Suleiman, who has made little secret of his antipathy for democratic reforms in the past, also reportedly warned the editors that failure to resolve the impasse could result in chaos, that would unleash “dark bats of the night …to terrorise the people.”

Until Wednesday, Washington had appeared to support Suleiman’s role as overseer of the transition process. ” [T]here are forces at work in any society, and particularly one that is facing these kinds of challenges, that will try to derail or overtake the process to pursue their own specific agenda which is why I think it’s important to support the transition process announced by the Egyptian government, actually headed by now Vice President Omar Suleiman,” Clinton said at a security conference in Munich last weekend.
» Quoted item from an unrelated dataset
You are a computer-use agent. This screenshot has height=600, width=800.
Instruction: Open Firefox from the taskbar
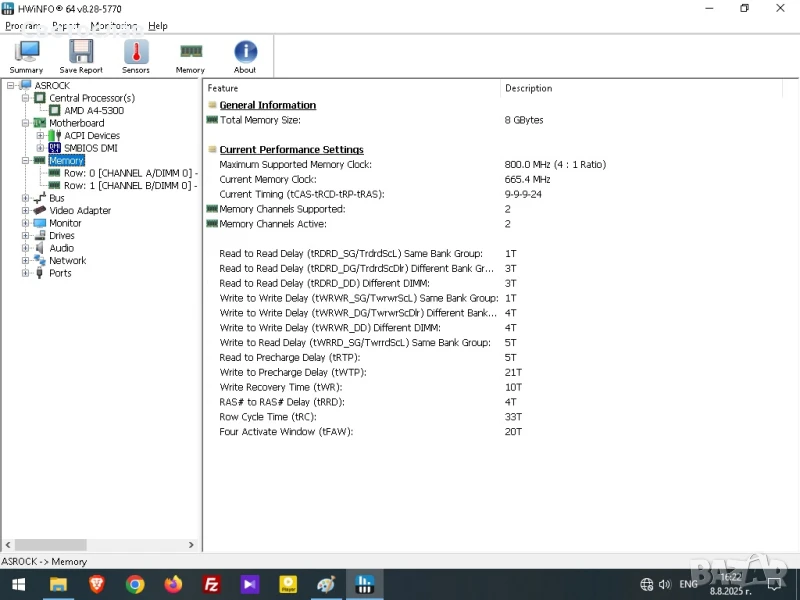coord(173,584)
Wednesday’s teleconference — which also appeared designed to demonstrate that the White House and the State Department, whose messages have been somewhat discordant in recent days, were on the same policy page – offered markedly less support for Suleiman’s role.
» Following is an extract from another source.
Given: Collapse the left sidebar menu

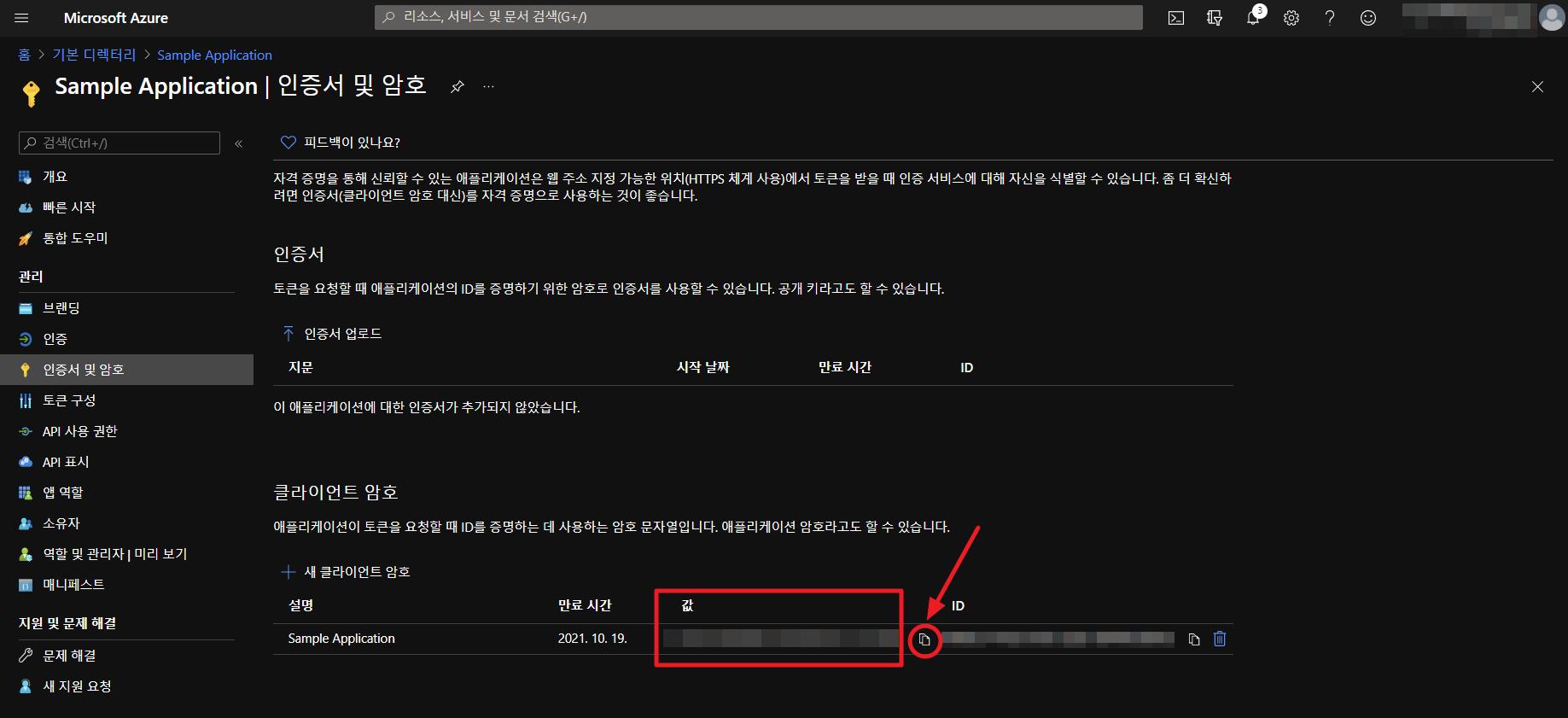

“I think it’s important to be clear that the United States has never gone out and said Vice President Suleiman is the right person or passed any judgment on who should be in charge with respect to the government in terms of leading this transition process,” Rhodes said. “We haven’t focused on personalities in that sense. What we’ve focused on are our expectations with respect to meaningful, concrete outcomes.”

Any distancing from Suleiman is certain to make an already- jittery Israel, whose defence minister, Ehud Barak, held high-level talks with U.S. officials here Wednesday, increasingly nervous.

While the government of Prime Minister Binyamin Netanyahu has appeared increasingly resigned to Mubarak’s demise, senior officials in Jerusalem have made little secret of their hope that Suleiman, with whom they have cultivated a close relationship and who has helped handle relations with the Palestinians, might succeed him.

Israel and its closest allies in the U.S. Congress are most worried about the possibility that, without a strong and reliable hand overseeing any transition, the Muslim Brotherhood, whose policy platform has long called for the renunciation of the 1979 Camp David Accords with Israel, could emerge as a major player, if not a dominant force, in any new regime. That fear was strongly and repeatedly expressed in the first Congressional hearings held about the situation in Egypt Wednesday.

They have also expressed concern that if elections are held, as currently scheduled, in September, secular parties opposed to the Muslim Brotherhood may not have enough time to organise themselves adequately.

The administration has indicated it believes that the Muslim Brotherhood should be included in the transition process, although it has not yet held formal talks with the group, as it has with the leaders of some secular parties.